The X100s is way more portable and compact than any X+lens combo. The IQ is easily equal to the 5D3 and to my eye has a certain snap that is very appealing. If you can live with one fixed lens then it is the way to go IMHO.


----------



## Grumbaki (Oct 21, 2013)

Thanks for the answer. More input still welcome.

One more question for owners, how does the build feels in daily life? Is it afraid of rough play? A few minutes in hands at the shop feels good but just experience can tell.


----------



## Dylan777 (Oct 21, 2013)

vbi said:


> The X100s is way more portable and compact than any X+lens combo. The IQ is easily equal to the 5D3  and to my eye has a certain snap that is very appealing. If you can live with one fixed lens then it is the way to go IMHO.



An an owner of both cameras, I disagreed - not at higher ISO.

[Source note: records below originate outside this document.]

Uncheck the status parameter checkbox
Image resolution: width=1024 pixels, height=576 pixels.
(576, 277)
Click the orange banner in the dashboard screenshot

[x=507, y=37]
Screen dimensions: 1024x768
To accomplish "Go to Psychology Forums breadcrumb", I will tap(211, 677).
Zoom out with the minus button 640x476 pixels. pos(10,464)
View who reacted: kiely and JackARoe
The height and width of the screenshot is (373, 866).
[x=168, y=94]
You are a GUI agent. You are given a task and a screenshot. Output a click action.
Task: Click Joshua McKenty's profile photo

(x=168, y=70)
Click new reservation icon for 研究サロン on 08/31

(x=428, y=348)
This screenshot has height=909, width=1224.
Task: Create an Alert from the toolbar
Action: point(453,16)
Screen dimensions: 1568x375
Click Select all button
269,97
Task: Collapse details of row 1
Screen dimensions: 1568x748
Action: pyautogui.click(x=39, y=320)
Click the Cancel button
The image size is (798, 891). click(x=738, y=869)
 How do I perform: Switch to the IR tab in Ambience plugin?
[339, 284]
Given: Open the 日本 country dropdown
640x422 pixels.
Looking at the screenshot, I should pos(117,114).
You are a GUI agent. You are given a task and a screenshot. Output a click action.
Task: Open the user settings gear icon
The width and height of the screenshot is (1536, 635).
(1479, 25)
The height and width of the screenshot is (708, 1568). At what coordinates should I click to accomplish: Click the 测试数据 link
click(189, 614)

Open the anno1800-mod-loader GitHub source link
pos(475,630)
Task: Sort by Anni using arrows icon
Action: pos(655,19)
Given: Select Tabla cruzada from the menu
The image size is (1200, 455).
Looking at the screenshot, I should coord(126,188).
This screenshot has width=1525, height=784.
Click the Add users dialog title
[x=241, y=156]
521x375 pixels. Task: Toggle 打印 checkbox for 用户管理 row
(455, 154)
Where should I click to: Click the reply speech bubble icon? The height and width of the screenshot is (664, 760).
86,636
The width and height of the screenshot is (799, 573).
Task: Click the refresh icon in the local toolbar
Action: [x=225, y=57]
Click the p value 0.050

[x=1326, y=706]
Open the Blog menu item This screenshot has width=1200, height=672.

I agree - X100s is one sexy looking camera ;D
http://www.dylanphotography.phanfare.com/6246818#imageID=198269237


----------



## chilledXpress (Oct 21, 2013)

Grumbaki said:


> chilledXpress said:
> 
> 
> > I own a few of the Fuji's and tons of Canons. I own the X Pro1 and X100S... I have to say the fixed lens X100S rocks, I like the new button layout and sensor. It's a great option if you're interested in a sweet 35mm. I actually prefer the fixed lens as it takes the question of which lens to bring out of the equation.
> ...



I don't own the Siggy 35 but do own the 35L... it's pretty much equal at the same apertures. Maybe even a bit sharper.



Dylan777 said:


> vbi said:
> 
> 
> > The X100s is way more portable and compact than any X+lens combo. The IQ is easily equal to the 5D3  and to my eye has a certain snap that is very appealing. If you can live with one fixed lens then it is the way to go IMHO.
> ...



Well, sorry but I would have to disagree with Dylan on the ISO. I find the RAF files to be very good all the way up to about 3200. I would put the Fuji against any of my cameras in real world use. I actually find that the X100S is really good in low light conditions shooting. After about 3200 I wouldn't know as I don't go beyond that with any of my bodies unless testing (1DX, 5D3, and the 7D's I never went beyond 800). Also, I find the noise to be easier to deal with on the Fuji compared to Canon. The Fuji files do seem to have a crisper look and the skin tones always look better coming from the X100S, given images from multiple cameras clients always seem to pick the Fuji's over any of the Canons.


----------



## Lichtgestalt (Oct 21, 2013)

chilledXpress said:


> The Fuji files do seem to have a crisper look and the skin tones always look better coming from the X100S, given images from multiple cameras clients always seem to pick the Fuji's over any of the Canons.



examples?


----------